§ **TASK DIRECTIONS**: Your copy should hold only the lines from the one containing "Save the project using the floppy disk icon" through the final line of the entries, exactly as written, with no pictures.

§ **DATASET ENTRIES**:
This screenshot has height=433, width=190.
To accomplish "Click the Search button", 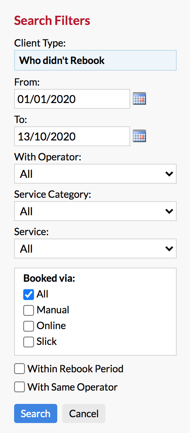I will (36, 413).
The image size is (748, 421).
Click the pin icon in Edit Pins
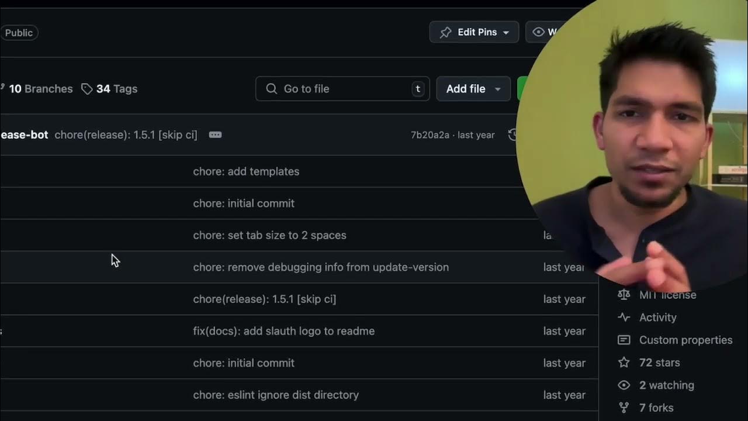click(x=446, y=33)
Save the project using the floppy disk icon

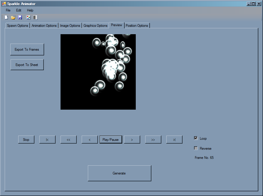click(20, 17)
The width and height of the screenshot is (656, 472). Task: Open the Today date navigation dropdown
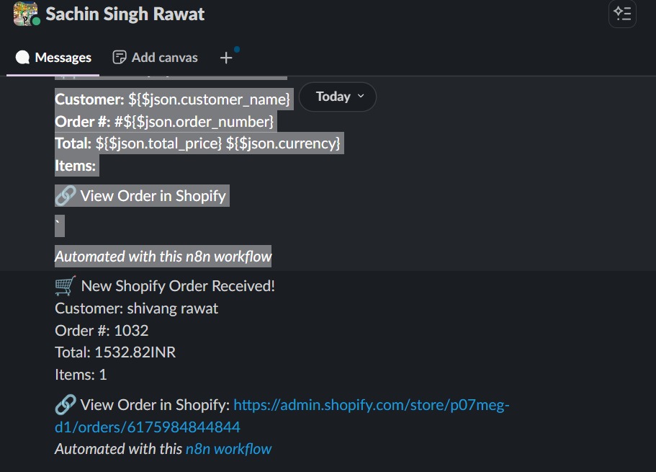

§ **SOLUTION TO THIS PROBLEM**:
Save the project using the floppy disk icon

click(20, 17)
The width and height of the screenshot is (656, 472). Task: Open the Today date navigation dropdown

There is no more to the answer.